What does this tool actually check?

It compares each subdomain label against a bundled list of sensitive naming patterns such as admin, staging, internal, backup, vpn, git, jenkins, grafana, and kibana. It is a naming hygiene check, not a live scan, so it never connects to your hosts.

Why does a name like staging or internal matter?

Public DNS is enumerable by anyone, so a name like staging or internal tells an attacker exactly where the soft targets are. Pre-production and internal services are often less hardened, run debug modes, or use default credentials, making them a favoured entry point.

How are the severities assigned?

Critical covers services that commonly expose data or grant control with no auth, like kibana, redis, jenkins, and backup. High covers admin panels, dev and staging environments, and remote access. Medium covers legacy and demo hosts that are weaker but lower value.

Should I just rename my sensitive subdomains?

Renaming raises the bar but is only obscurity. The real fix is to keep internal services off public DNS entirely, put them behind a VPN or zero-trust proxy, enforce authentication, and restrict source IPs. Use the flags as a prompt to verify those controls.

Is my subdomain list sent anywhere?

No. The pattern list is bundled into the page and all matching happens locally in your browser, so the hostnames you paste never leave your machine. You can safely check internal naming conventions.

Subdomain Naming Security Checker

Public DNS is an open book: anyone can enumerate your subdomains, and a name like jenkins.example.com or staging-admin.example.com hands an attacker a map of your soft targets. This tool scans a pasted list of your subdomains against known sensitive naming patterns and ranks the matches by severity, so you can clean up your external attack surface before someone else maps it.

How it works

The checker splits your input into individual hostnames (stripping any http(s):// prefix and path), then breaks each one into dot-separated labels. Every label is compared against a bundled registry of sensitive tokens — admin, staging, dev, internal, backup, vpn, git, jenkins, grafana, kibana, redis, phpmyadmin, portainer, k8s, and many more.

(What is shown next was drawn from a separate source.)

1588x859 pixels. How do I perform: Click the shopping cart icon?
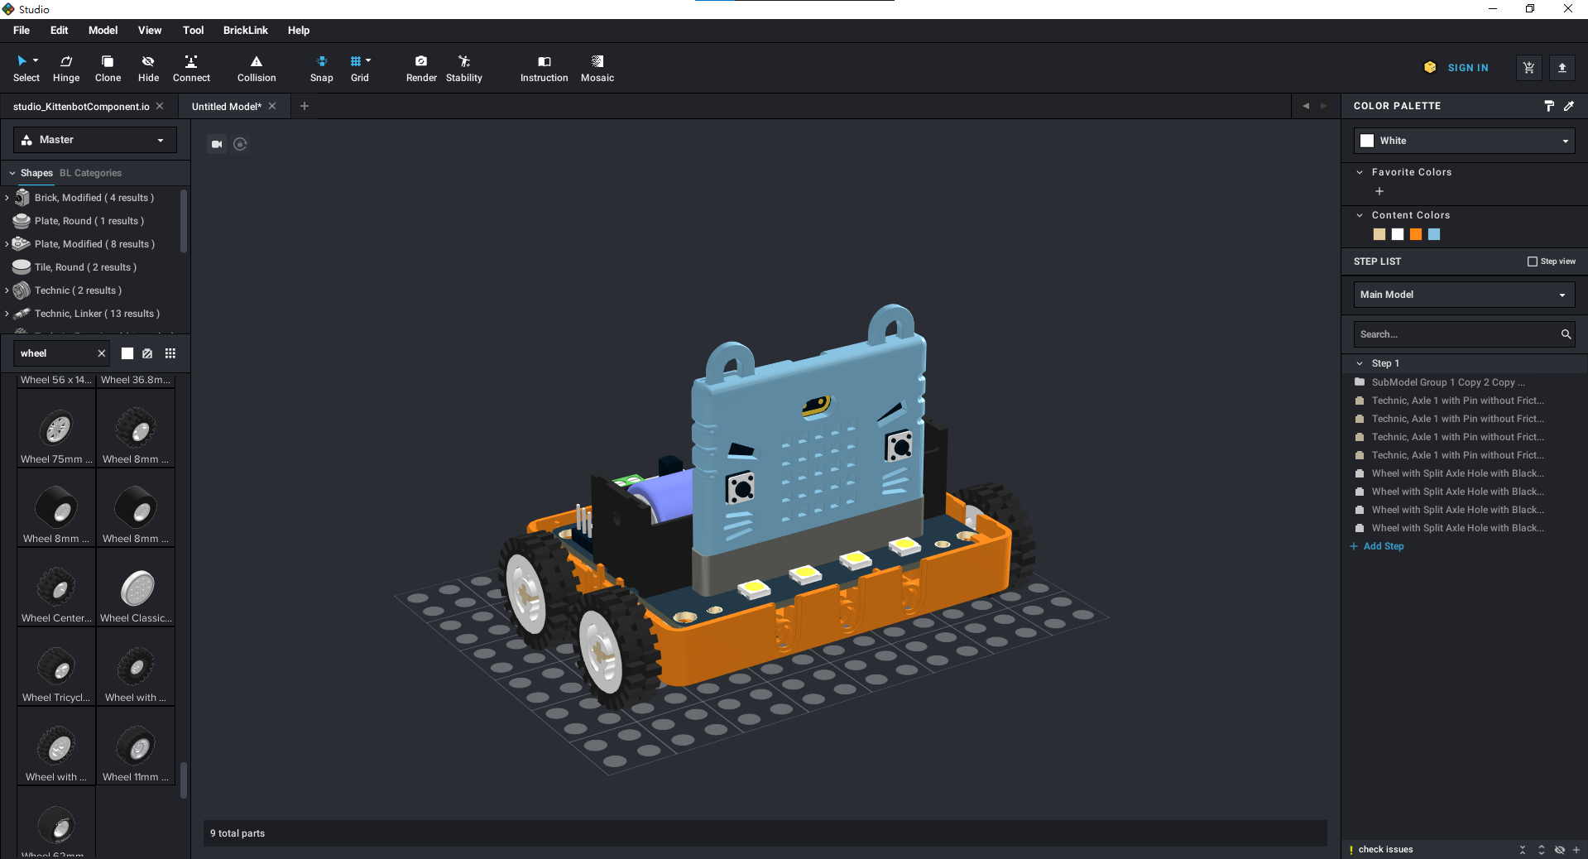1528,68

A subdomain matches a token if any label equals it or begins with it (so staging-app matches staging). Each token carries a severity:

Critical — services that commonly leak data or grant control without authentication (kibana, redis, jenkins, backup, phpmyadmin, portainer, kubernetes).
High — admin panels, dev/staging/test environments, and remote access (admin, dev, vpn, rdp, grafana).
Medium — legacy, demo, or expected-but-noteworthy hosts (old, demo, mail, monitor).

Matches are grouped per subdomain and the table is sorted with the most dangerous findings first.

Example

Pasting a list that includes admin.example.com, jenkins.example.com, and internal-tools.example.com flags all three: Jenkins and the internal tools host as critical, the admin panel as high. Plain hosts like www, api, and blog are reported as clean.

Notes and tips

This is a naming-hygiene check, not a vulnerability scan. A clean result only means your names are not self-advertising; you still need real authentication and network controls.
The strongest control is keeping internal services off public DNS entirely — use split-horizon DNS or a private zone, and front anything remote-accessible with a VPN or identity-aware proxy.
Wildcard DNS and forgotten staging hosts are a classic subdomain-takeover risk. Audit your DNS regularly and decommission records that no longer point anywhere valid.